De Keus van David van Ooijen
luitist en trouw schrijver van teksten voor programmaboekjes en de De Swaen Nieuwsbrief
Voorkennis en interpretatie
Een jongen van een jaar of tien zit op een schommel. Hij draagt sokken, een korte broek en een trui met een rits. Op de achtergrond staan een auto en een tent voor een steile, beboste berghelling. De jongen buigt voorover, zich vasthoudend aan de kettingen van de schommel, en kijkt recht in de lens van de camera. Dat was een Rolleicord, waarbij het beeld voor de fotograaf zichtbaar was op een grote zoeker die onder een hoek van 90 graden met de lens stond; de fotograaf moest recht omlaag in die zoeker kijken en zag de wereld op zijn kop in een kader van zes bij zes centimeter. De fotograaf en de jongen kijken dus elk onder een andere hoek naar de camera en zien zo niet alleen de wereld maar ook de camera die deze wereld vastlegt, vanuit hun eigen standpunt.
Ik ben de jongen op de foto en mijn vader was de fotograaf. Het was 1976 en we stonden op een camping in de Harz. Het was herfstvakantie, vandaar de sokken en de trui. Mijn vader is inmiddels overleden en ook ik ben niet meer die jongen van toen. Wat er overbleef is deze foto waarop het lijkt of ik U, de toeschouwer van vandaag, aankijk. Maar dat is dus niet zo. Het enige wat we zien is een jongen op een schommel die in een cameralens kijkt. Al het andere is voorkennis van mij en interpretatie van U.

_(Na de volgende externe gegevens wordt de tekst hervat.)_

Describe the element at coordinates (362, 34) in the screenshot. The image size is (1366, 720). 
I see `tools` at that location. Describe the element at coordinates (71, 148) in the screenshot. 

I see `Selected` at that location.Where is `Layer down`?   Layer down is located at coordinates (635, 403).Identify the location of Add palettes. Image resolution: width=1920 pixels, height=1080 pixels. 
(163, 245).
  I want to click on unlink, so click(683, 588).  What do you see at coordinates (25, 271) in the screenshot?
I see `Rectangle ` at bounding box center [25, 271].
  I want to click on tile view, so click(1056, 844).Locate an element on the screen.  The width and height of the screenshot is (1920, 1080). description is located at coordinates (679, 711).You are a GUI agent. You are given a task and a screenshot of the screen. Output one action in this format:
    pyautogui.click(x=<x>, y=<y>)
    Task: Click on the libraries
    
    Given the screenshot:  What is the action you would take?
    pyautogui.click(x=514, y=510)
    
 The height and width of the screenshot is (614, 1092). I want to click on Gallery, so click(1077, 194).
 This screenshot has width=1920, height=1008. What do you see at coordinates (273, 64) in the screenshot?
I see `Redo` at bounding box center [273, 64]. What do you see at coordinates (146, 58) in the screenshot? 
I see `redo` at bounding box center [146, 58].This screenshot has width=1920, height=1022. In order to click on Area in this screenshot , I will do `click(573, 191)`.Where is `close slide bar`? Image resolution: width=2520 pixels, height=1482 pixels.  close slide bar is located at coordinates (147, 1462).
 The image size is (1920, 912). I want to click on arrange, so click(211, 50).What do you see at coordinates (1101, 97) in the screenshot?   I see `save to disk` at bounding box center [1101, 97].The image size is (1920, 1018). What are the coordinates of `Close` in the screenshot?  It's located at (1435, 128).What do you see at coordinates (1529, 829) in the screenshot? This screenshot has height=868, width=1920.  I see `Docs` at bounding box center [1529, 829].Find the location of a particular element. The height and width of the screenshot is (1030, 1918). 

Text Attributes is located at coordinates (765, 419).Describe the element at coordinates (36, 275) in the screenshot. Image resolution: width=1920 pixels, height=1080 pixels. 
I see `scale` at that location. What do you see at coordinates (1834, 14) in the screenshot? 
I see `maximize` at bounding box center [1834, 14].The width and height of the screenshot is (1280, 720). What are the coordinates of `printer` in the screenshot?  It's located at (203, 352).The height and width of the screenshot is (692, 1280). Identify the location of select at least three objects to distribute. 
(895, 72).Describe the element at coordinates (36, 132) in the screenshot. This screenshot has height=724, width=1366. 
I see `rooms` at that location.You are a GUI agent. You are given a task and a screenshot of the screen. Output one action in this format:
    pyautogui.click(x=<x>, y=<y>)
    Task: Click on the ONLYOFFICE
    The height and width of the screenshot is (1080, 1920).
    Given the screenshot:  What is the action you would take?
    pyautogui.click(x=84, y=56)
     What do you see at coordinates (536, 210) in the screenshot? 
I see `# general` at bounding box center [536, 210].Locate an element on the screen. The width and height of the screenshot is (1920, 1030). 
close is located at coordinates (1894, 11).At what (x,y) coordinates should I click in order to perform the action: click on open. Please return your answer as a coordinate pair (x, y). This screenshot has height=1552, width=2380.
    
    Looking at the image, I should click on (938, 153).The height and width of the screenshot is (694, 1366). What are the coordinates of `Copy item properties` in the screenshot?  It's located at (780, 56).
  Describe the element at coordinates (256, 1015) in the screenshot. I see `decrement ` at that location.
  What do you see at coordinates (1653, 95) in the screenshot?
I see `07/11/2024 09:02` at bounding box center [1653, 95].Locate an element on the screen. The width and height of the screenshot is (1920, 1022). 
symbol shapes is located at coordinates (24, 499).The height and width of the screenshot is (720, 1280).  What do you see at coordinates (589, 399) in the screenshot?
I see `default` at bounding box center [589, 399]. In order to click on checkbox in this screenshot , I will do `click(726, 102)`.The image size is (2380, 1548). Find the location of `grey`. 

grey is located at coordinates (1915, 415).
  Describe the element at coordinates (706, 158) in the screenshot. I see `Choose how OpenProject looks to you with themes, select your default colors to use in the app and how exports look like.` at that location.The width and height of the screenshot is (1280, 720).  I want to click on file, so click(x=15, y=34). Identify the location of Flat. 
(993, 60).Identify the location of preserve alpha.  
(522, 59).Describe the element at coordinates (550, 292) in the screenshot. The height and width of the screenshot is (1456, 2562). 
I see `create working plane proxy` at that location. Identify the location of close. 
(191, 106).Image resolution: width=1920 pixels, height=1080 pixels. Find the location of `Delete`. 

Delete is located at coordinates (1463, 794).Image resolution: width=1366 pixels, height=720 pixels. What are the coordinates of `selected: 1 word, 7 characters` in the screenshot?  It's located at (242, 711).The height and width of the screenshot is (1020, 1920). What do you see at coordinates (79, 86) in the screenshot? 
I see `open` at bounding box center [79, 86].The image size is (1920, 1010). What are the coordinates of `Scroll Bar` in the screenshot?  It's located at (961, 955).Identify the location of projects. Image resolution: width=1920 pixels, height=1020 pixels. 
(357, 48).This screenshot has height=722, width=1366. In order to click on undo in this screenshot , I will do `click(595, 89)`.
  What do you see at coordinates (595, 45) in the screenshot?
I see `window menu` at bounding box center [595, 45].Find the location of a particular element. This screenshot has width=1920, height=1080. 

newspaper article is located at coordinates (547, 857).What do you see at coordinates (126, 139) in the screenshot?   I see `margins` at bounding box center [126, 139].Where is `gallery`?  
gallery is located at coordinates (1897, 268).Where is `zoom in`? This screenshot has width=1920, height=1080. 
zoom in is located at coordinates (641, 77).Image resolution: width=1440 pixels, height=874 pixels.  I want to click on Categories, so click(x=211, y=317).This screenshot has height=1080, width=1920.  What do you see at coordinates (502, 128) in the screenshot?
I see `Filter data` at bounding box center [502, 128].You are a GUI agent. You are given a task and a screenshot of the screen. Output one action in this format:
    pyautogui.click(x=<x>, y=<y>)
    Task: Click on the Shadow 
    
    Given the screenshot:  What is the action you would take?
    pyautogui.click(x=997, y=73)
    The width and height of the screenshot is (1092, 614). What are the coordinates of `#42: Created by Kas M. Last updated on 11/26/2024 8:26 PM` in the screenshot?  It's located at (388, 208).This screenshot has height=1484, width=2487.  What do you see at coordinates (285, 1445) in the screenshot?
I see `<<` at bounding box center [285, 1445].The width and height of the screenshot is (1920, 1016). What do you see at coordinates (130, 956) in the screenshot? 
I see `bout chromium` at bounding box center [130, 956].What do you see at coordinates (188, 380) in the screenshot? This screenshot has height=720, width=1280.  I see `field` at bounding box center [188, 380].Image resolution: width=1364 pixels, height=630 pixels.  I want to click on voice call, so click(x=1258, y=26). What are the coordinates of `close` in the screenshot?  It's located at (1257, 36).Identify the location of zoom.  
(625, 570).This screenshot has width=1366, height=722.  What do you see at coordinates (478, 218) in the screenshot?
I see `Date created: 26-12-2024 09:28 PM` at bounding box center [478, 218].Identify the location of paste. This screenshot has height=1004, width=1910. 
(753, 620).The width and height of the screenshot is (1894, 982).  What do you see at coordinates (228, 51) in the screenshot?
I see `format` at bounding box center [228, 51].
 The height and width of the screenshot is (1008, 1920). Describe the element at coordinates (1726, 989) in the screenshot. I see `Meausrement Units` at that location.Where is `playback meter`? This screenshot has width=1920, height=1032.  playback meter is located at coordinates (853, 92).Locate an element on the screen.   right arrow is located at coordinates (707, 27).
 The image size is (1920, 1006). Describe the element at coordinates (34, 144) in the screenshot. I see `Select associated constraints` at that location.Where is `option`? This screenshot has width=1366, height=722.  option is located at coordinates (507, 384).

Met muziek is het net zo. Als U naar De Swaen luistert, denkt U muziek van Bach te horen. Omdat wij bovendien de pretentie hebben historisch geïnformeerd te spelen, kunt U zelfs in de waan komen Bachs muziek te horen zoals Bach het bedoelde, of op zijn minst zoals Bach het zelf gehoord kon hebben. Maar het enige wat U hoort is voorkennis en interpretatie. De muziek die Bach met zijn geestesoor hoorde, moest hij vertalen naar notenschrift, paradoxaal genoeg wellicht het grootste struikelblok om erachter te komen wat hij in zijn hoofd hoorde, want notenschrift is een wel heel beperkt middel om klank weer te geven. De partituur met dat notenschrift van Bach staat nu op onze lessenaars. Net zoals de fotograaf en de jongen elk onder een eigen hoek naar de camera keken die het beeld uit het verleden aan ons heeft doorgegeven zonder ons te vertellen wat we echt zien, kijken Bach en wij elk ook onder een andere hoek naar de partituur, het middel dat de muziek in de tijd heeft stilgezet zonder de daadwerkelijke klank te vangen. Omdat wij geen voorkennis hebben van die klank, wij waren er tenslotte niet bij toen Bach zijn noten aan het papier toevertrouwde, proberen wij ons in hem te verplaatsen; wij proberen te begrijpen hoe zijn esthetiek in elkaar stak, lezen dezelfde boeken die hij las en gaan op zoek naar de muziek die hij hoorde, nemen kennis van de indruk die hij achterliet op zijn tijdgenoten, spelen op de instrumenten die hij tot zijn beschikking had en bestuderen ook al zijn andere muziek om ons zo een beeld te vormen van de muzikale taal van Bach. Vanuit dat beeld bepalen wij onze interpretatie. Maar meer dan een beeld kan dat niet zijn, want wij kunnen slechts naar het verleden kijken door de lens van het heden. En dan U, luisteraar, hoeveel interpretatie voegt U toe? Wat is Uw beeld van de muziek van Bach en wat is Uw beeld van ons? Wat is Uw muzikale bagage en hoe is Uw stemming vandaag? Dat alles bepaalt ook in hoge mate wat U hoort, of beter, wat U meent te horen, of weer anders gezegd, wat Uw interpretatie is van wat wij spelen. Zo stapelen zich vele lagen van interpretatie op elkaar; wat is er dan nog over van wat Bach voor oren stond?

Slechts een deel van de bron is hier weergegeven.